Dokumentauszug:
Mittwoch, 17. Dezember 2025

VKU-GutachtenDer Strommarkt der Zukunft

[04.03.2013] Damit die Energiewende gelingt, muss der Strommarkt umgebaut werden. Vorschläge in drei wesentlichen Bereichen liefert das aktuelle VKU-Gutachten.

Das vom Verband kommunaler Unternehmen (VKU) am Freitag vergangener Woche (1. März 2013) vorgestellte Gutachten über den Energiemarkt der Zukunft (15488+wir berichteten) wurde von den Firmen BET Büro für Energiewirtschaft und technische Planung und enervis energy advisors erarbeitet. Im wesentlichen schlagen die Energieexperten der beiden Beratungsunternehmen den Umbau des Systems in drei Bereichen vor: Einrichtung eines Leistungsmarkts, Änderung der Förderung der erneuerbaren Energien und Neugestaltung der Regulierungsbedingungen für die Stromnetze.

Der Leistungsmarkt

Der im Gutachten vorgeschlagene Leistungsmarkt soll als umfassender Kapazitätsmarkt organisiert sein, an dem alle Anbieter gesicherter Leistung – etwa konventionelle Kraftwerke, KWK-Anlagen, Speicher – teilnehmen können. Voraussetzung ist, dass diese Anlagen für längere Zeiträume im Voraus gesicherte Leistung garantieren können. Diese Garantie würde verbrieft und sei so als Zertifikat handelbar. Anbietern gesicherter Leistung eröffne sich über die Verkäufe am Strommarkt hinaus eine zusätzliche Erlösquelle. Horst Wolter, Bereichsleiter Marktberatung bei BET, erklärt: „Durch die Diversifizierung der Erlössituation wirkt die Einführung des Leistungsmarktes risikodämpfend.“ Denn bei entsprechender Ausgestaltung des Marktes sei zu erwarten, dass das Angebot, die Nachfrage und damit der Preis von Leistung auch über längere Zeiträume vergleichsweise stabil seien. Julius Ecke, Berater bei enervis, ergänzt: „Ziel eines Leistungsmarktes ist nicht nur, dass ein angemessenes Rendite-/Risikoverhältnis für Kraftwerksinvestoren und -betreiber erreicht würde. Darüber hinaus wird über die Vertriebe die Flexibilität auf der Verbrauchsseite aktiviert, weil auch die Stromkunden profitieren können. Dazu teilen sie ihren Verbrauch in einen gesicherten Teil und einen kostengünstigeren, unterbrechbaren Teil, der den Leistungsbedarf des jeweiligen Vertriebs reduziert.“

Förderung erneuerbarer Energien

Das Fördersystem für erneuerbare Energien soll volkswirtschaftlich effizienter gestaltet werden, schlagen die Gutachter vor. Nicolai Hermann von enervis erläutert: „Im neuen Marktdesign werden die Erneuerbaren besser mit den Konventionellen koordiniert. Die erneuerbare Erzeugung aus neuen Anlagen wird grundsätzlich wie konventioneller Strom über den Spotmarkt vermarktet. Gleichzeitig wird das Kostensenkungspotenzial eines Wettbewerbs zwischen den Erzeugern erschlossen. Falls zusätzlich zu den Erlösen aus der Vermarktung eine Förderung erforderlich ist, erfolgt sie durch eine mengengesteuerte Auktion der gewünschten Erzeugungsleistung. Zusätzlich besteht die Möglichkeit, die Förderung technologisch und räumlich zu differenzieren, was insbesondere eine Koordination mit dem Um- und Ausbau der Netze erlaubt.“ Der Vorteil laut Gutachten: Der Förderbedarf sinkt mit steigenden Markterlösen sowie mit sinkenden Anlagenkosten sukzessive ab. Dieser Effekt würde von den Teilnehmern im Wettbewerb um Vergütungsrechte antizipiert, sodass die Förderkosten ebenfalls sinken. Sobald eine erlösbasierte Marktintegration der erneuerbaren Energien erreicht sei, könne die Förderung vollständig entfallen.

Aufgabenstellung A: Übersetzen Sie bitte folgenden Satz aus dem Artikel zum Strommarkt der Zukunft ins Englische: „Voraussetzung ist, dass diese Anlagen für längere Zeiträume im Voraus gesicherte Leistung garantieren können.“
Aufgabenstellung B: Führen Sie den Artikel zum Strommarkt der Zukunft ab seinem letzten Satz fort.

Bereitgestellte Daten:
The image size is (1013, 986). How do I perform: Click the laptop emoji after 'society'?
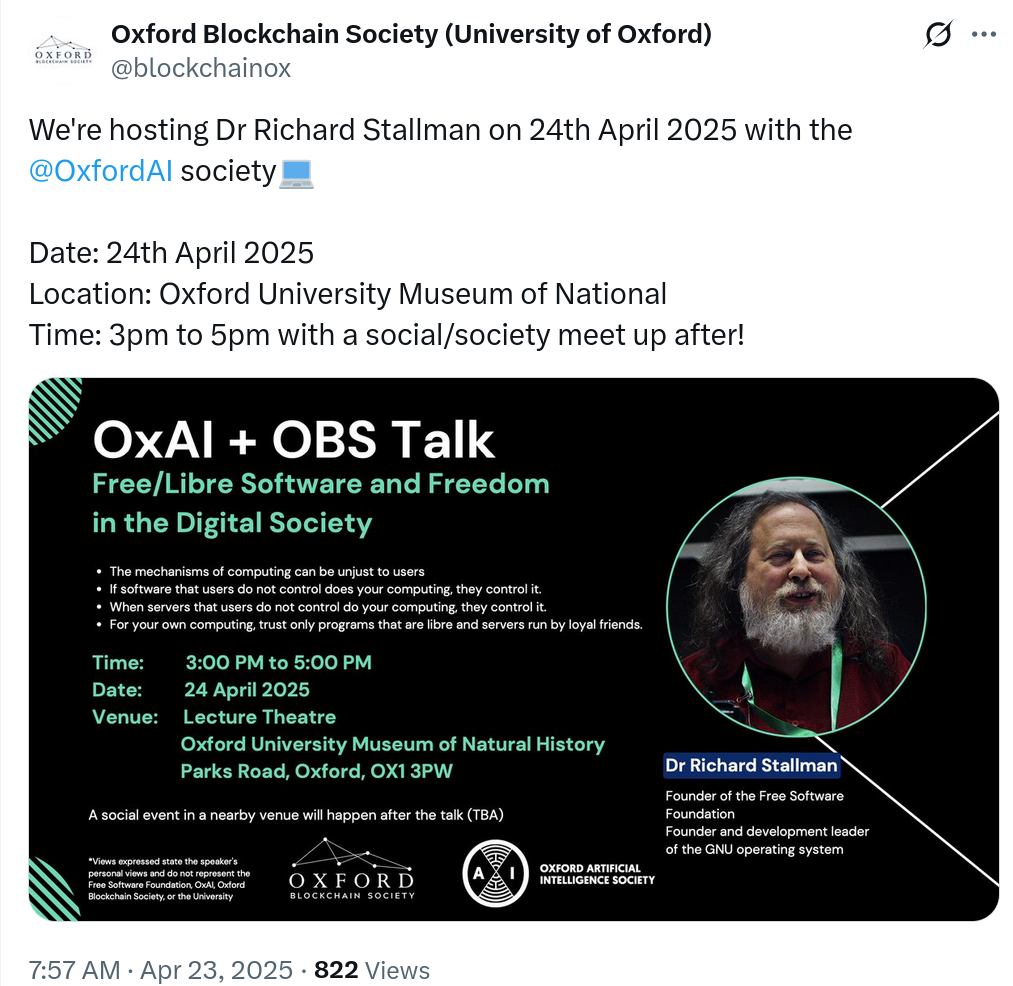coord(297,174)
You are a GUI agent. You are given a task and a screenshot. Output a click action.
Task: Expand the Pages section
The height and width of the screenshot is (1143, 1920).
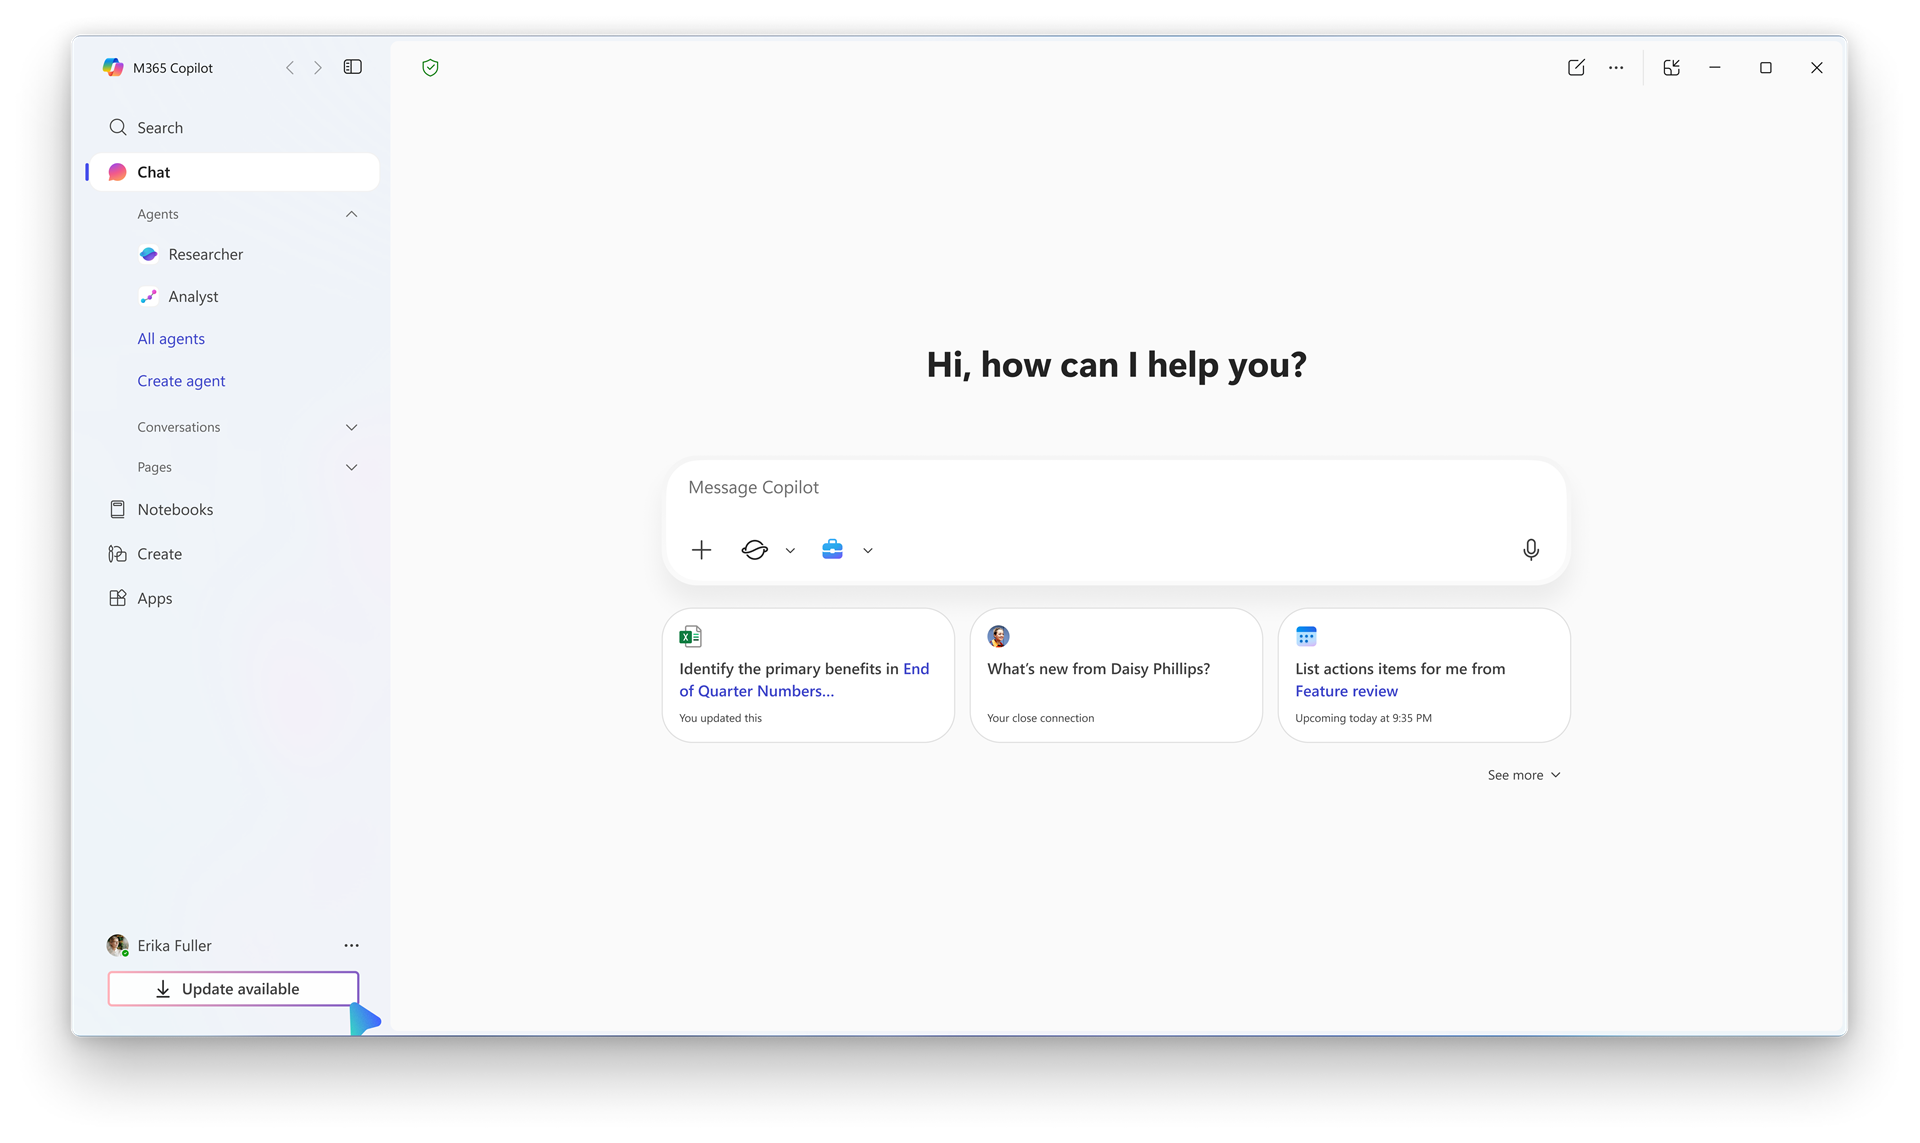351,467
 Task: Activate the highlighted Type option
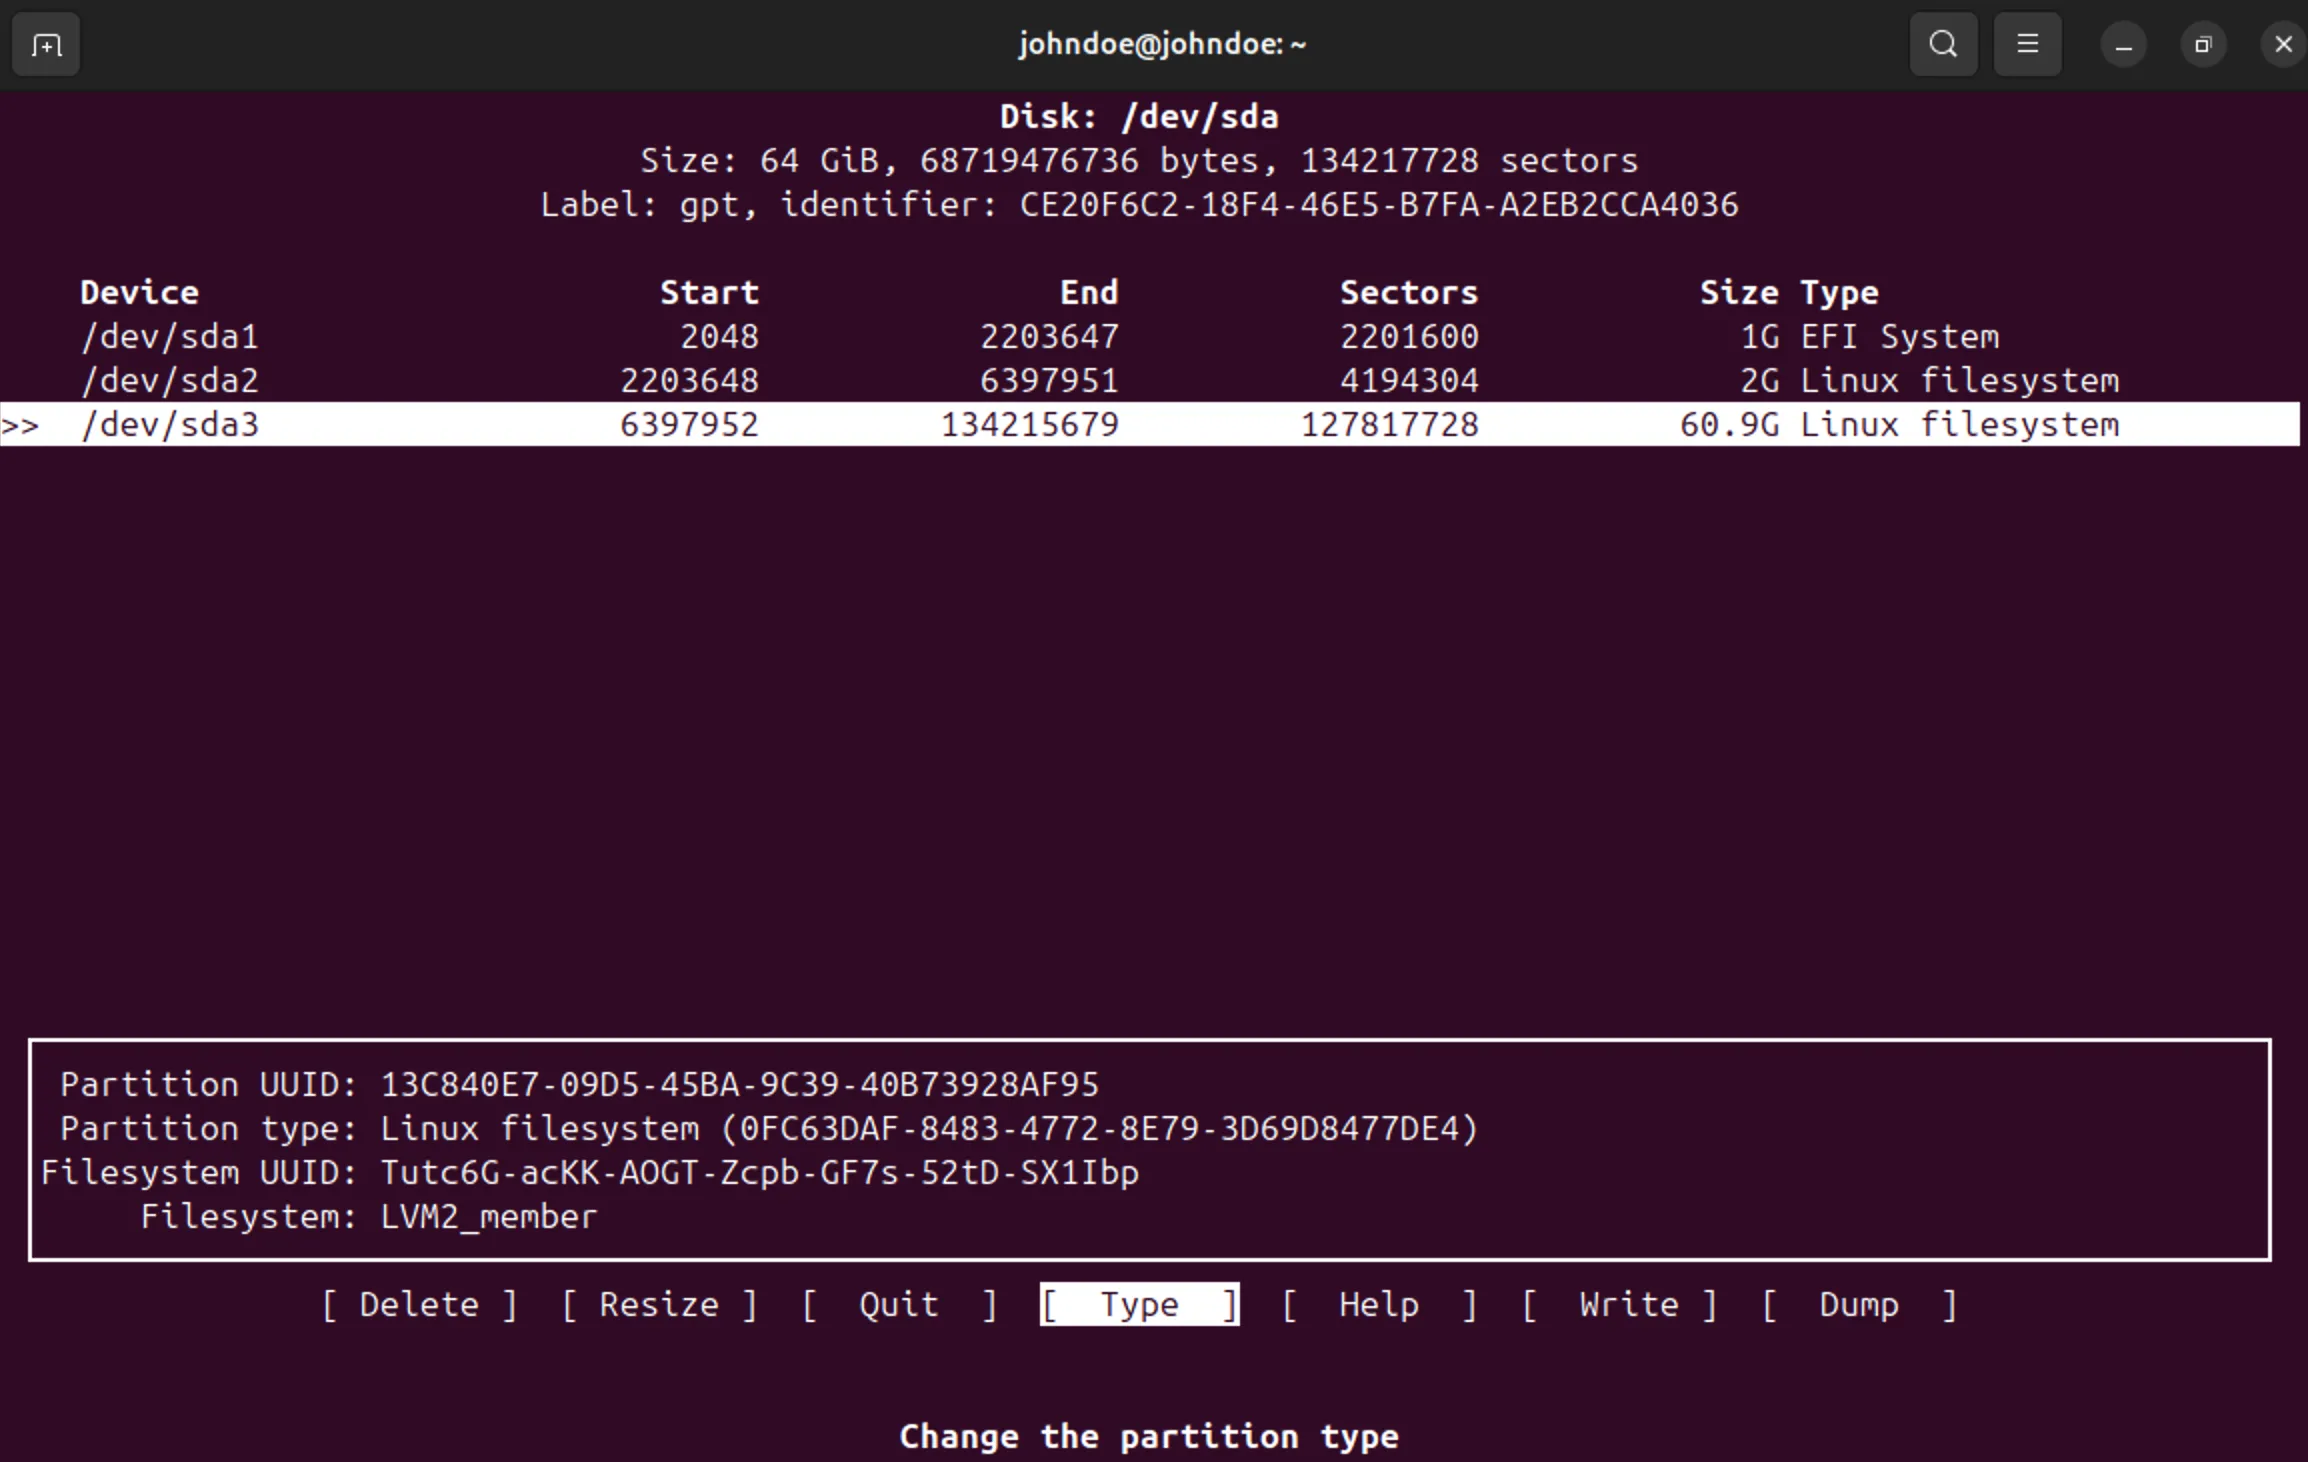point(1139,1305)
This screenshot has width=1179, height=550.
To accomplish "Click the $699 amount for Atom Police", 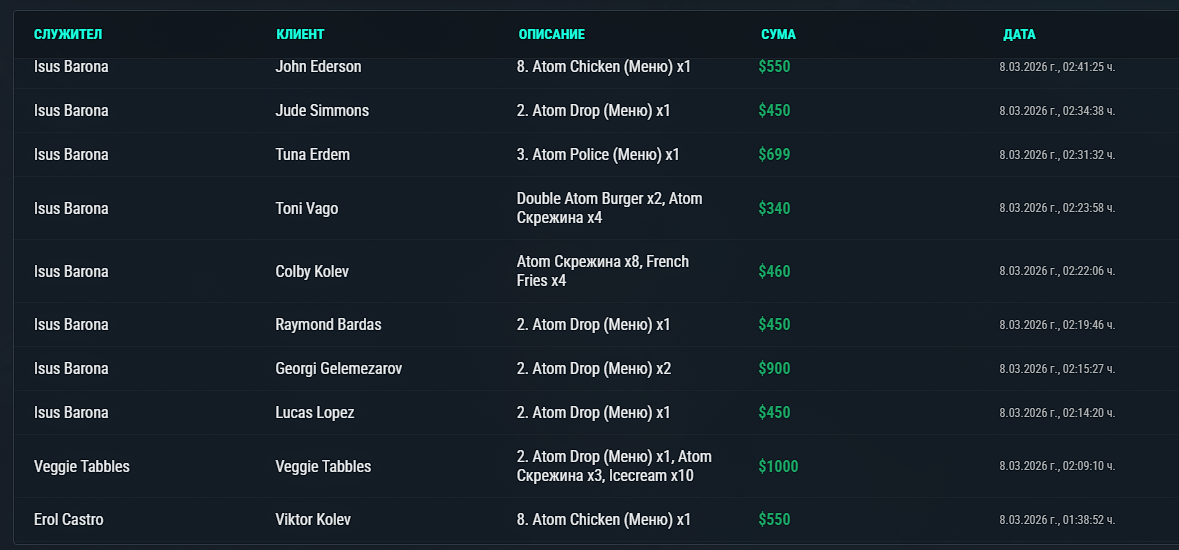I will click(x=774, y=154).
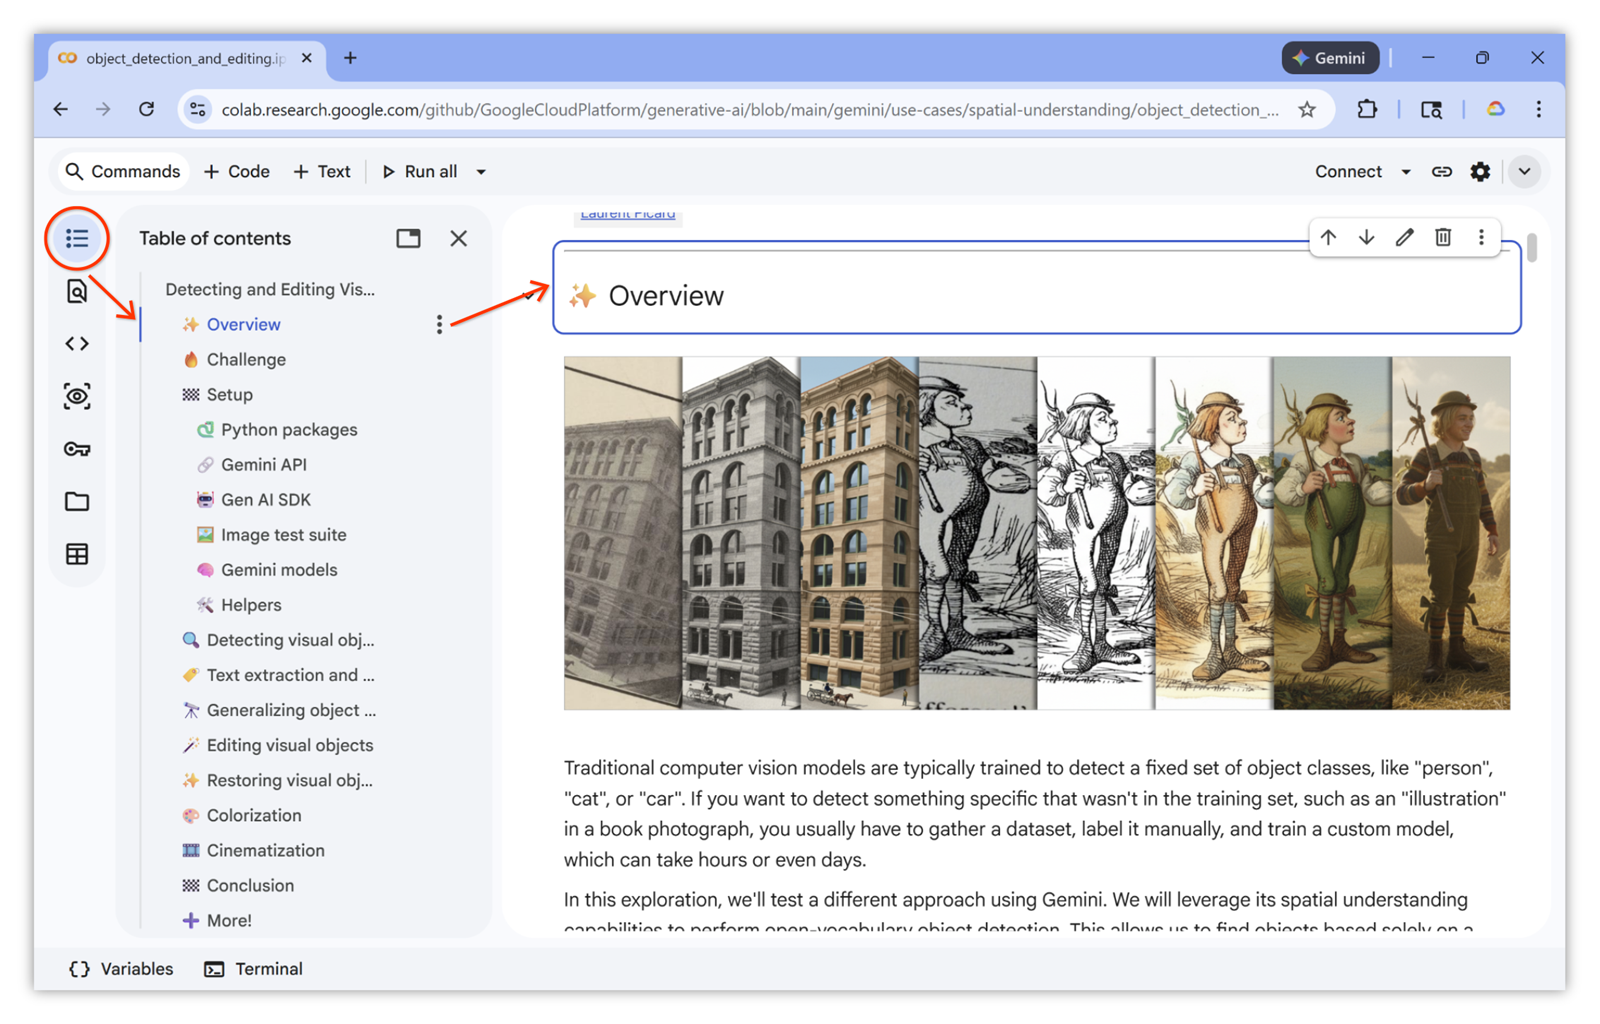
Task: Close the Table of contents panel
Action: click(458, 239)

Schriftliche Antwort A: The precondition is that these facilities can guarantee secured capacity for longer periods in advance.

Schriftliche Antwort B:
Intelligente Netze sparen Kosten

Das Gutachten plädiert zudem für einen weitgehenden Um- und Ausbau der Übertragungs- und Verteilnetze bereits bis 2020. Dies sei erforderlich, um die wachsende Produktion erneuerbarer Energien im System aufzunehmen und die Kosten für die Systemstabilisierung (Redispatch) deutlich zu reduzieren. BET-Geschäftsführer Wolfgang Zander: „Erstmals ist nachgewiesen worden, dass der Netzausbau auch auf der Verteilnetzebene kostengünstiger ist als das Abregeln der Einspeisungen. Innovative Lösungen im Netzausbau sind möglich und tragen zur Kostendämpfung bei. Im heutigen Regulierungssystem werden die Kosten für das Redispatch auf die Netzentgelte umgelegt. Somit ergeben sich in Summe geringere Netzentgelte als ohne Netzausbau. Was fehlt, ist ein Regulierungssystem, das diese dringend notwendigen Investitionen den Investoren im Verteilnetzbereich angemessen vergütet. Vorschläge hierzu liegen auf dem Tisch.“ Es bedürfe geeigneter Instrumente, die es erlauben, die Verteilnetze zu intelligenten Netzen um- und auszubauen. Christoph Niehörster, BET-Bereichsleiter Netzberatung, sagt: „Deshalb müssen hier die Rahmenbedingungen so gesetzt werden, dass insbesondere für innovative Maßnahmen der Zeitverzug bei der Anerkennung in der Erlösobergrenze beseitigt wird.“

Kapazitätsmarktmodell ist möglich

Die Autoren des VKU-Gutachtens verstehen das vorgeschlagene Energiemarktmodell als wichtigen Beitrag in der Diskussion um den Systemumbau. BET-Geschäftsführer Michael Ritzau: „Es konnte gezeigt werden, dass ein wettbewerblich organisiertes Kapazitätsmarktmodell möglich ist und etliche Vorteile hat. Die Bereitstellung gesicherter Leistung bekommt einen Preis und für Erzeuger ist eine bessere Kalkulierbarkeit der Investitionen gegeben.“ Nun müssten die Vorschläge diskutiert werden. Das Modell sei so offen gestaltet, dass ohne Systembrüche weitere Elemente hinzugefügt werden können, so Ritzau.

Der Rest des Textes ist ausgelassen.